## Exercise directions
State how many lines in the records contain the string "height", with case counting. Reply with the number only.

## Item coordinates
++++++++++

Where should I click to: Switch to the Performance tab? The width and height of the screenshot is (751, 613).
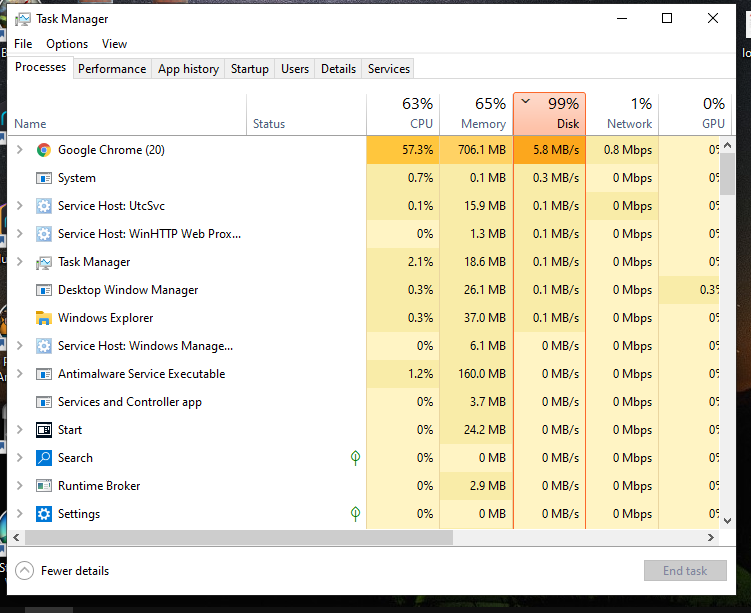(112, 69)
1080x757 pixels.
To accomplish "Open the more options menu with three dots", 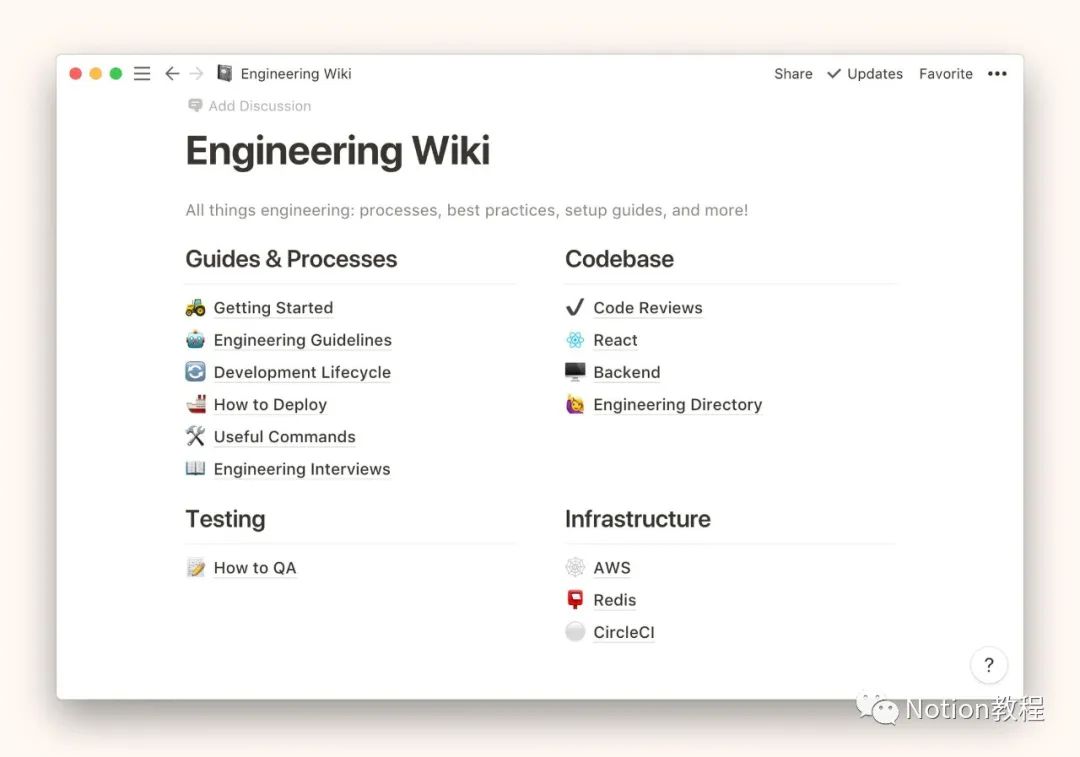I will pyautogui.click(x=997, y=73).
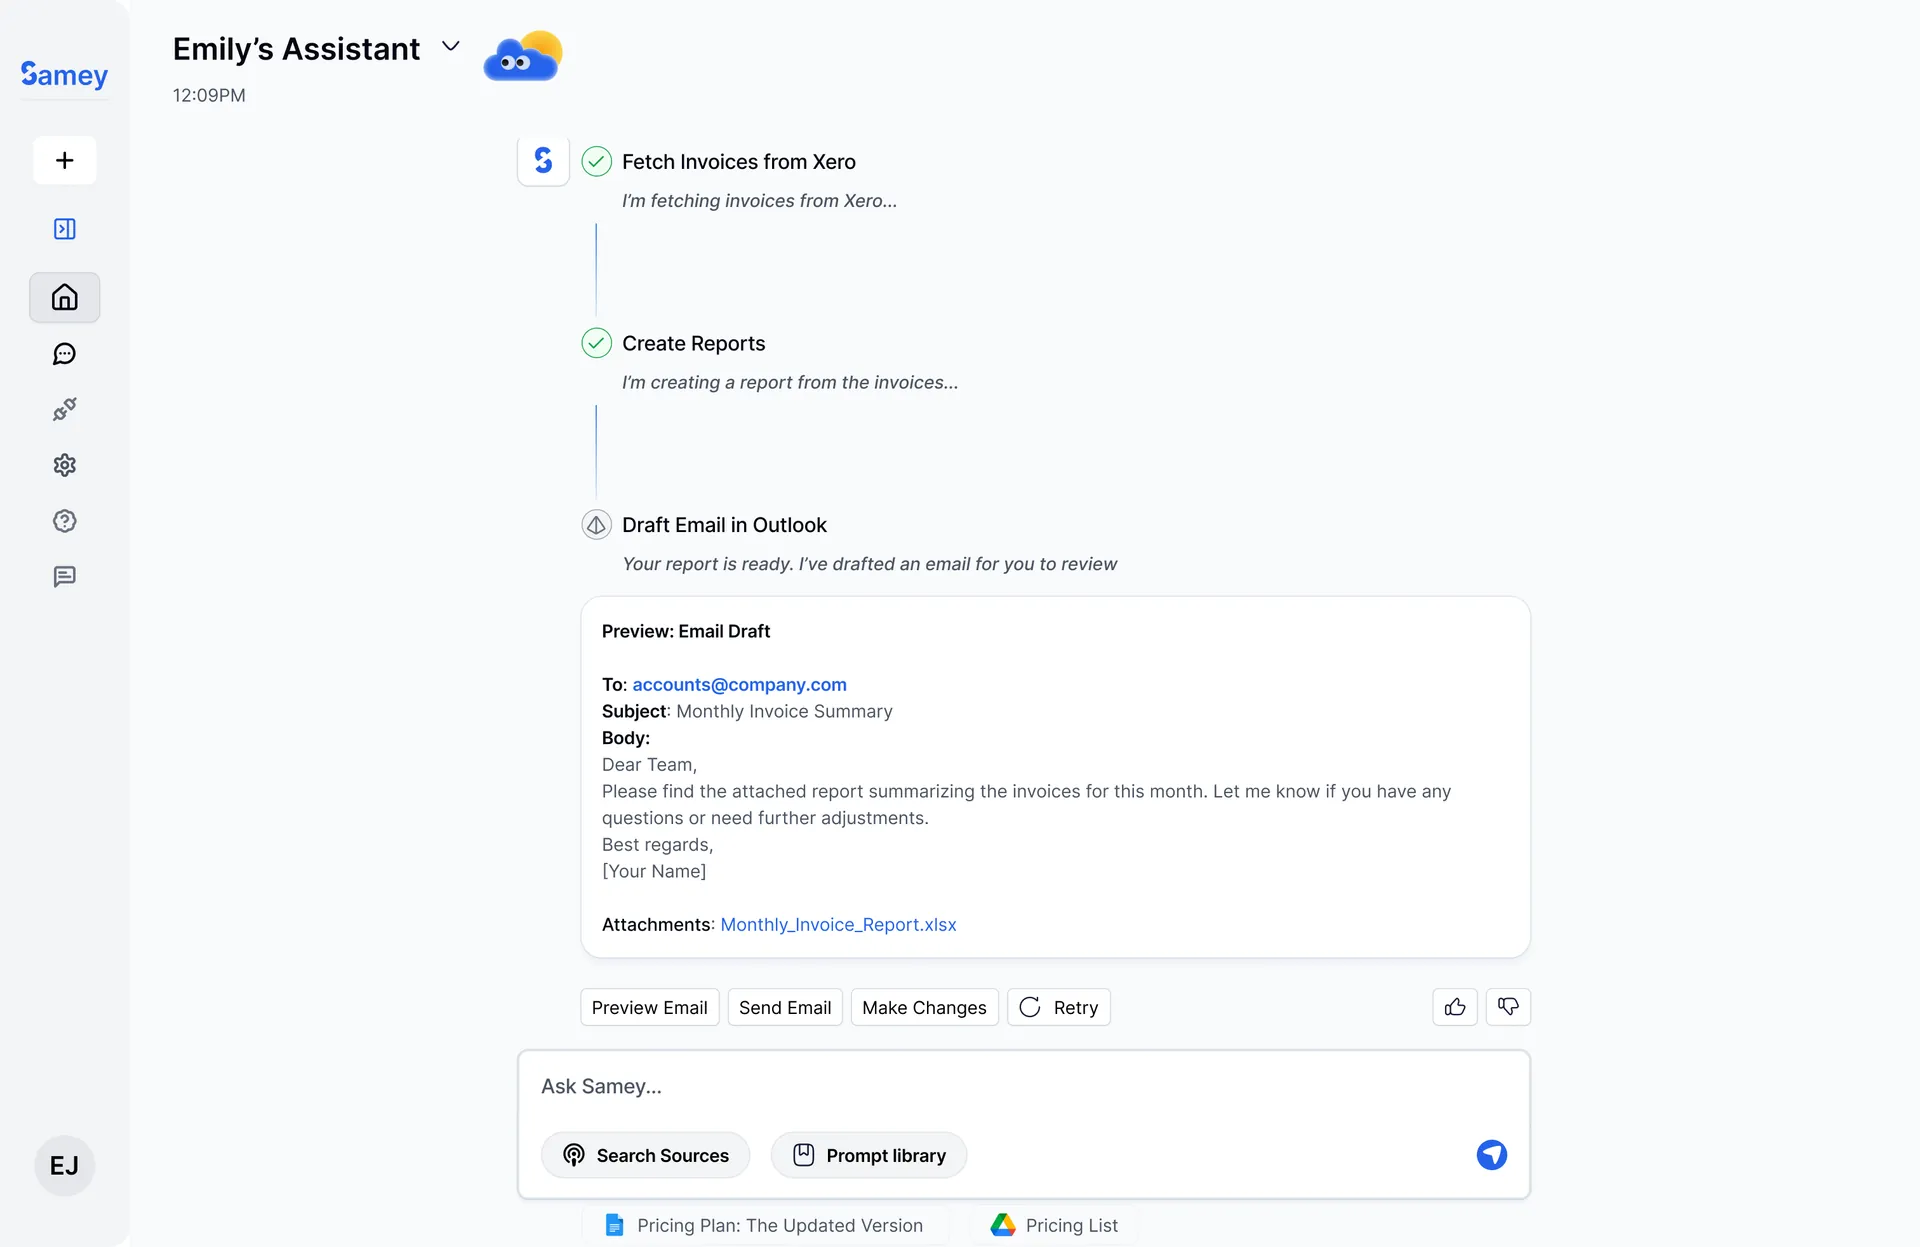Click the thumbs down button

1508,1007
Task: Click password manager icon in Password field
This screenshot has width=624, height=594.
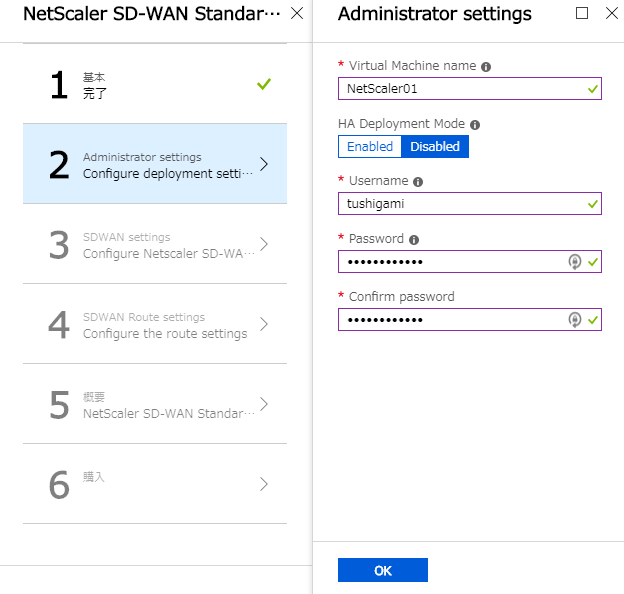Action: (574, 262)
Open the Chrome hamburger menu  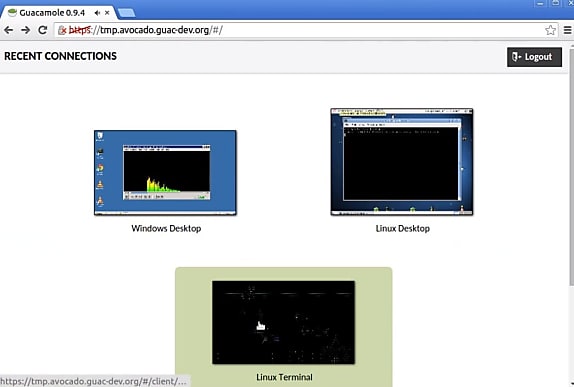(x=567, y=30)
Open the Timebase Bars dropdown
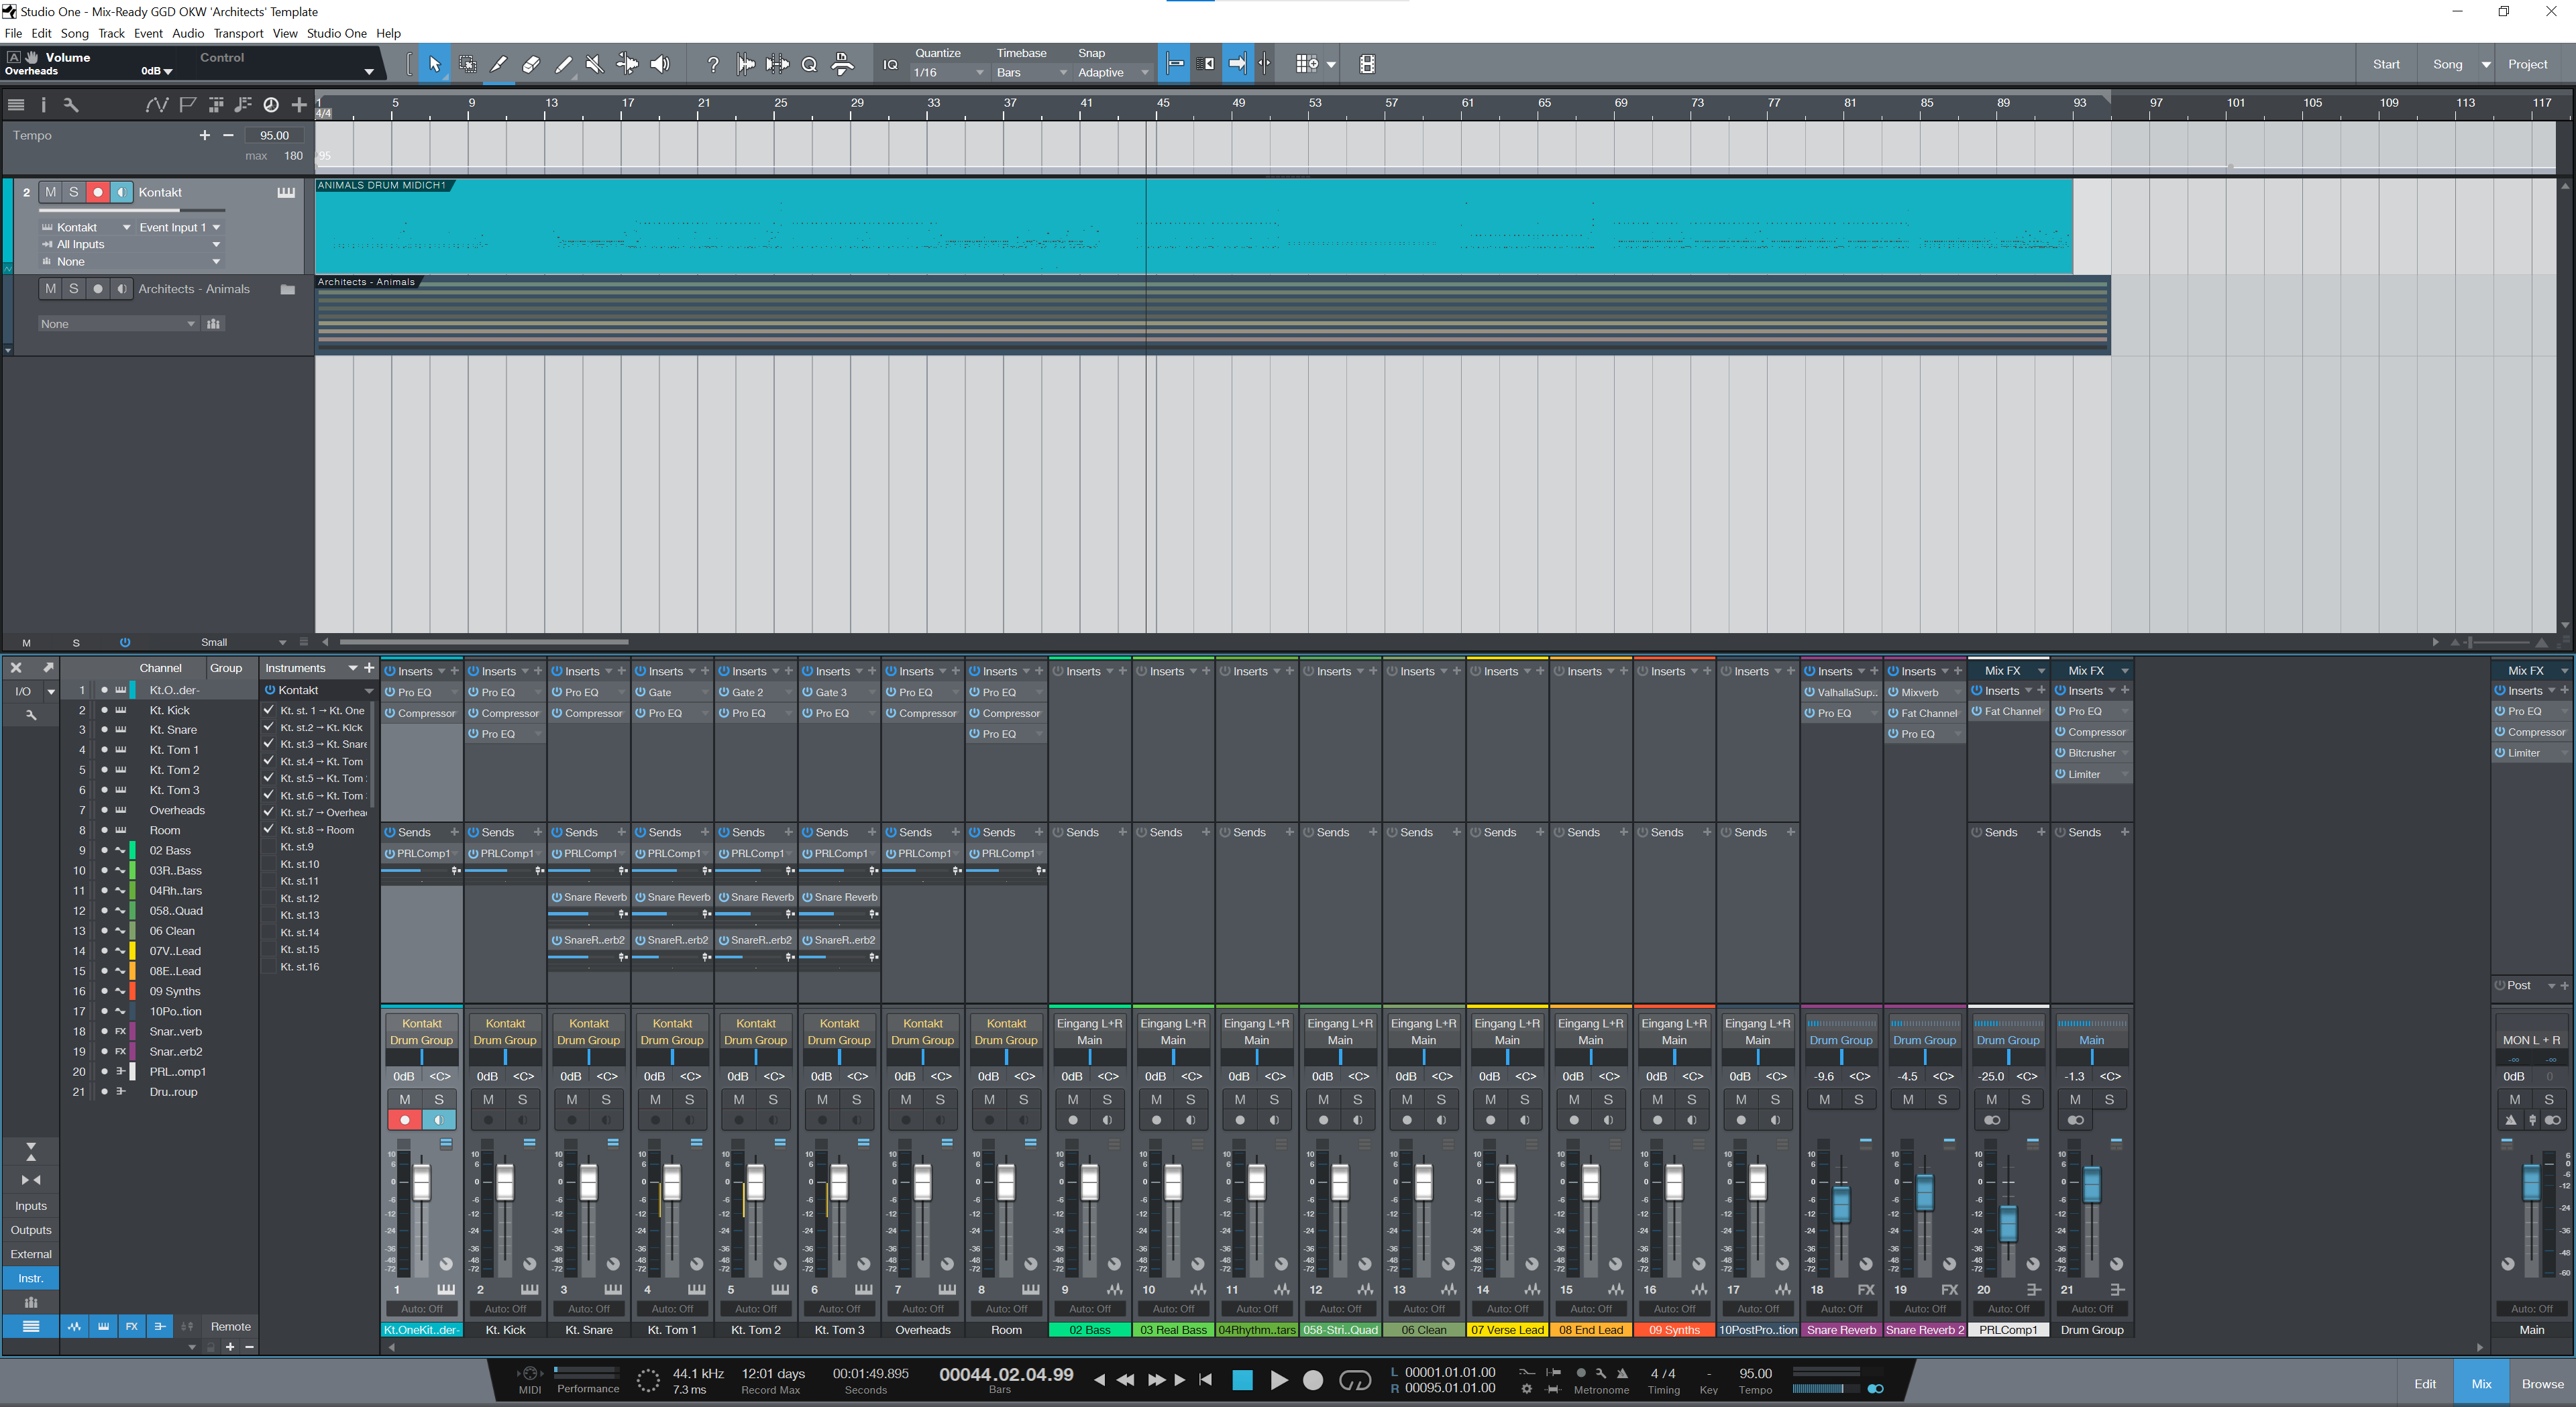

++++++++++

## Exercise output
2